**QUOTED TEXT**

··········

Live album by Ruth Price with Shelly Manne & His Men
- Released: 1961
- Recorded: March 3, 4 & 5, 1961 Shelly's Manne-Hole in Hollywood, California
- Genre: Jazz
- Length: 41:20
- Label: Contemporary M 3590/S7590
- Producer: Lester Koenig

Shelly Manne chronology
| The Proper Time (1960) | Ruth Price with Shelly Manne & His Men at the Manne-Hole (1961) | Live! Shelly Manne & His Men at the Manne-Hole (1961) |

Ruth Price chronology
| The Party's Over (1957) | Ruth Price with Shelly Manne & His Men at the Manne-Hole (1961) | Live and Beautiful (1963) |

= Ruth Price with Shelly Manne & His Men at the Manne-Hole =

Ruth Price with Shelly Manne & His Men at the Manne-Hole is a live album by vocalist Ruth Price with drummer Shelly Manne's group Shelly Manne & His Men, recorded at Shelly's Manne-Hole in Hollywood, California, in 1961 and released on the Contemporary label.

··········

**SUPPLIED RECORDS**
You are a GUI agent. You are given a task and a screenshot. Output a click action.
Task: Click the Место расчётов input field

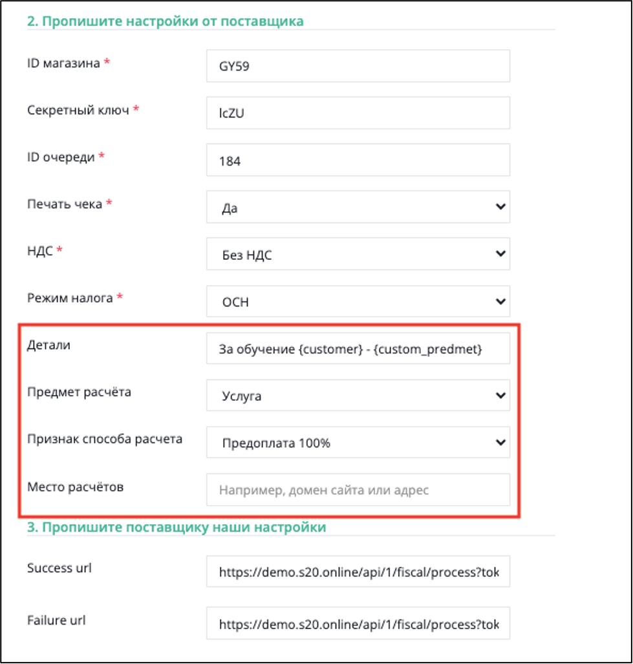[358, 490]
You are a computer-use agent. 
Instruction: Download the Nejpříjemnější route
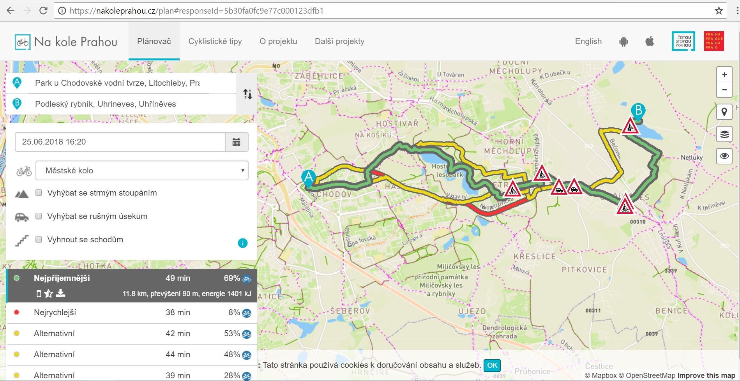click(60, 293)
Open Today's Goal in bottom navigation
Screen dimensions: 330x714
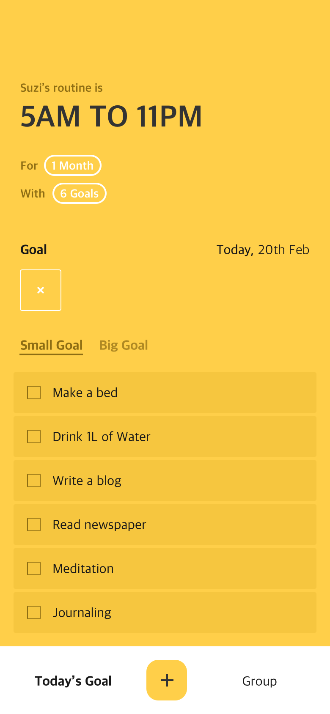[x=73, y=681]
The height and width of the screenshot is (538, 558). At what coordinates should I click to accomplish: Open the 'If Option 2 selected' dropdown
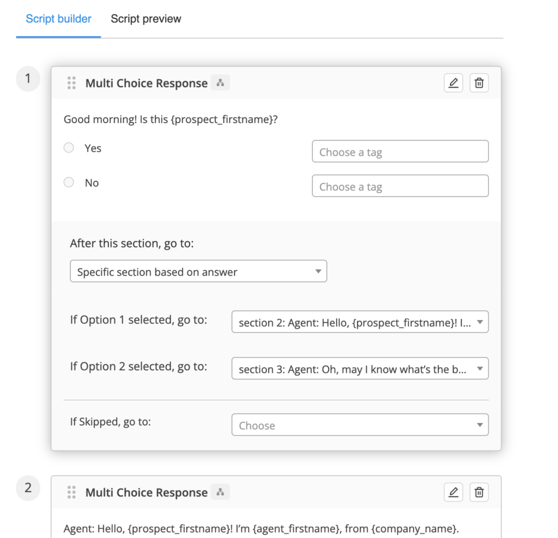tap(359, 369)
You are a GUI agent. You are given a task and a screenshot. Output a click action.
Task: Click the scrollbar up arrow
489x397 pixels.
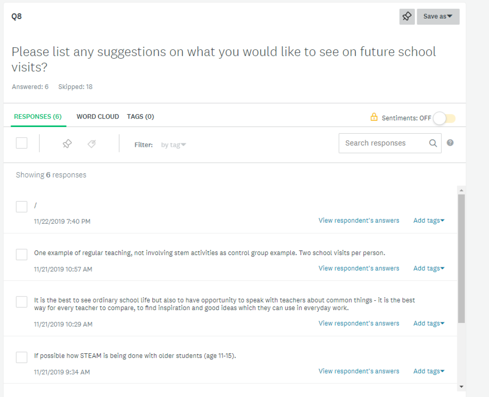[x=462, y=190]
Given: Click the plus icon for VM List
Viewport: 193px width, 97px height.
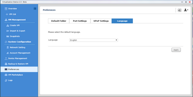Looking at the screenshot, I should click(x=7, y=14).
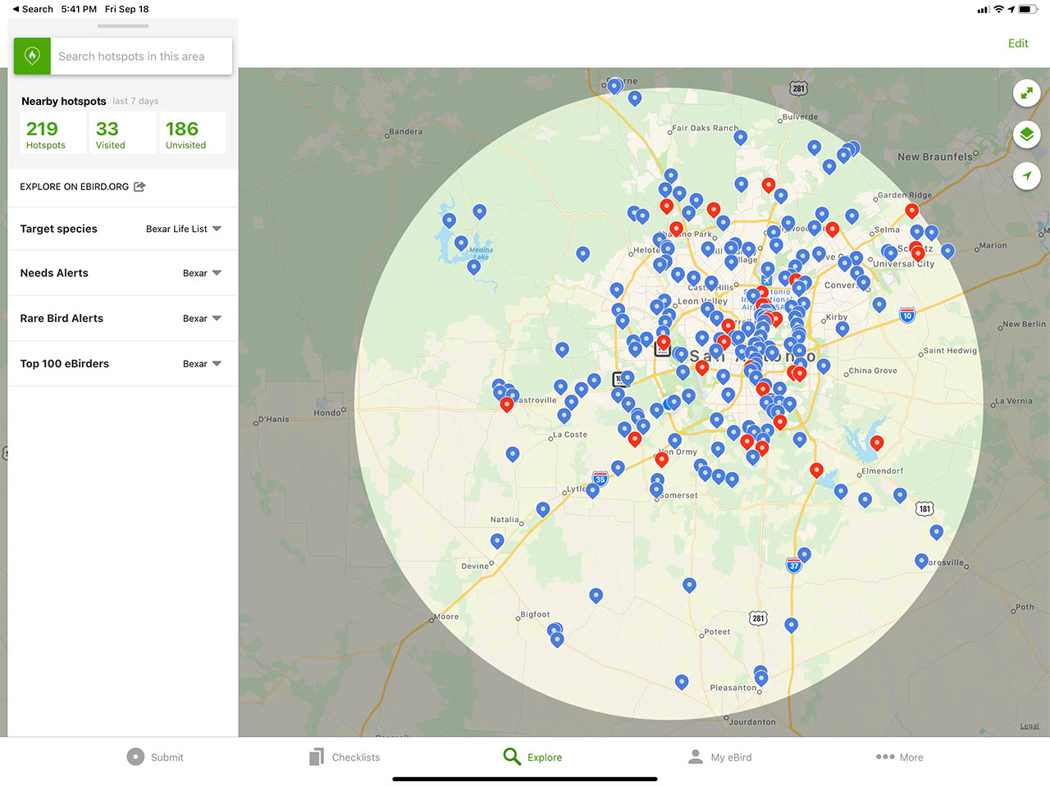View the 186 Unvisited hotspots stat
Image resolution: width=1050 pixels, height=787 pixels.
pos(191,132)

··········

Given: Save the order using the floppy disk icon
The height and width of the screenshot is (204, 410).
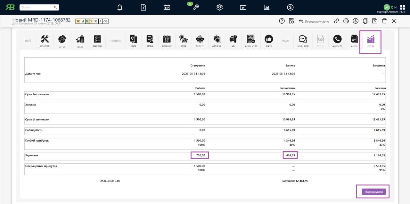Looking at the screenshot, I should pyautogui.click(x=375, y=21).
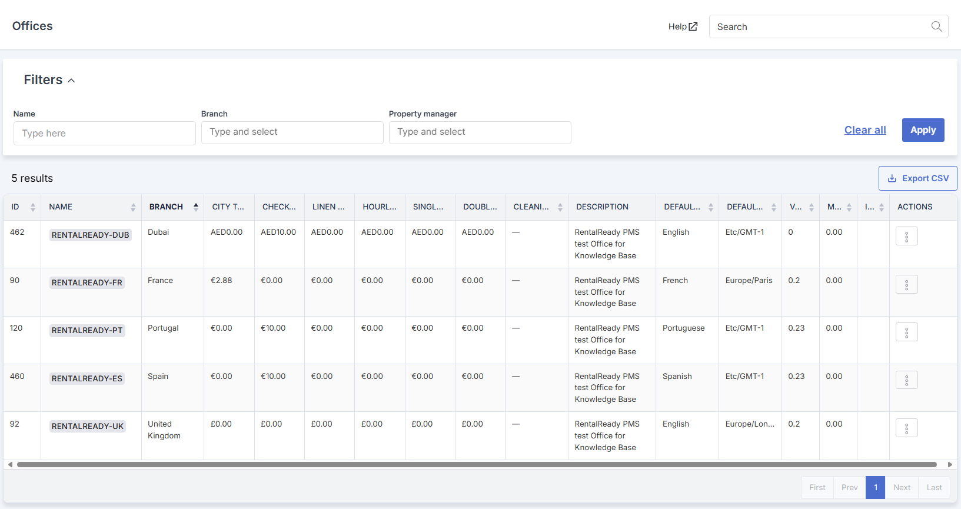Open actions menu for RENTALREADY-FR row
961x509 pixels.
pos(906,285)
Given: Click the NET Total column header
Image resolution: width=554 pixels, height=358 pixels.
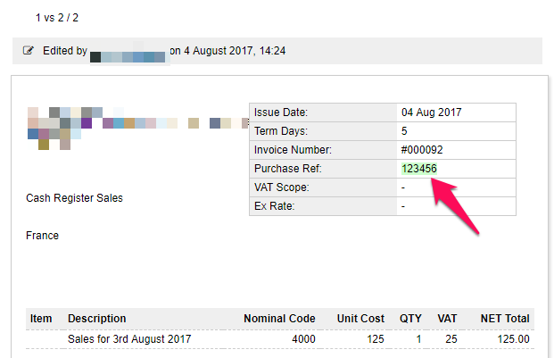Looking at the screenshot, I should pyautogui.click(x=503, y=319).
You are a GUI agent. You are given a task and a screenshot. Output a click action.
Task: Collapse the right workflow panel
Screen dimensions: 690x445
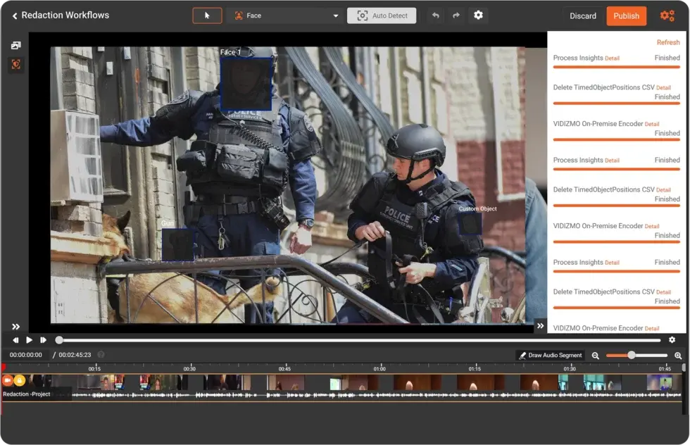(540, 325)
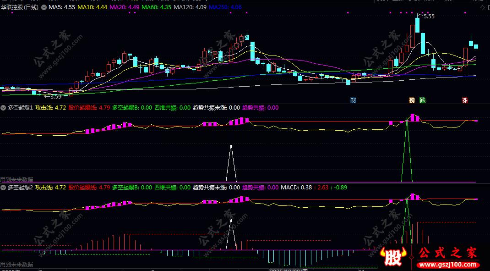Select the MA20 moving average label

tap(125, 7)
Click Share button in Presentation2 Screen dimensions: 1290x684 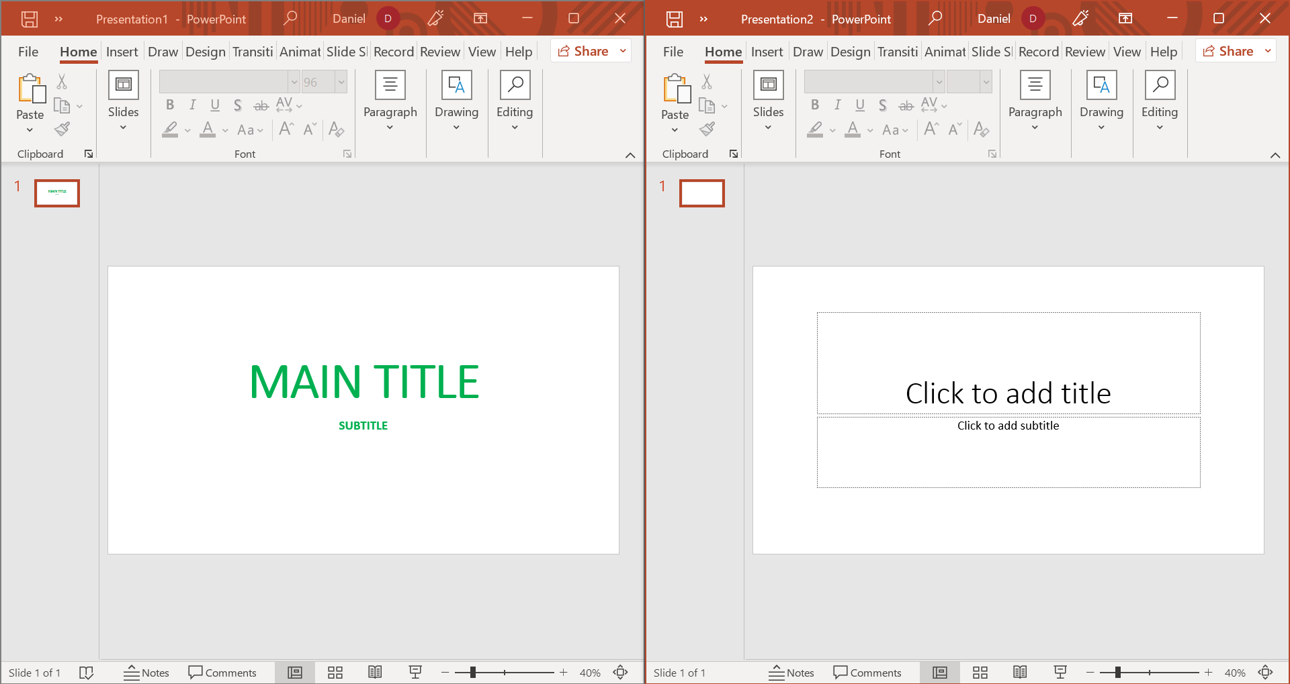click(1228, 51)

··········

**GIVEN TASK**
Transcribe the Ruth Price album entry from "Shelly Manne chronology" to "the Contemporary label.", keeping every word and mark unchanged.

**FINAL RESULT**
Shelly Manne chronology
| The Proper Time (1960) | Ruth Price with Shelly Manne & His Men at the Manne-Hole (1961) | Live! Shelly Manne & His Men at the Manne-Hole (1961) |

Ruth Price chronology
| The Party's Over (1957) | Ruth Price with Shelly Manne & His Men at the Manne-Hole (1961) | Live and Beautiful (1963) |

= Ruth Price with Shelly Manne & His Men at the Manne-Hole =

Ruth Price with Shelly Manne & His Men at the Manne-Hole is a live album by vocalist Ruth Price with drummer Shelly Manne's group Shelly Manne & His Men, recorded at Shelly's Manne-Hole in Hollywood, California, in 1961 and released on the Contemporary label.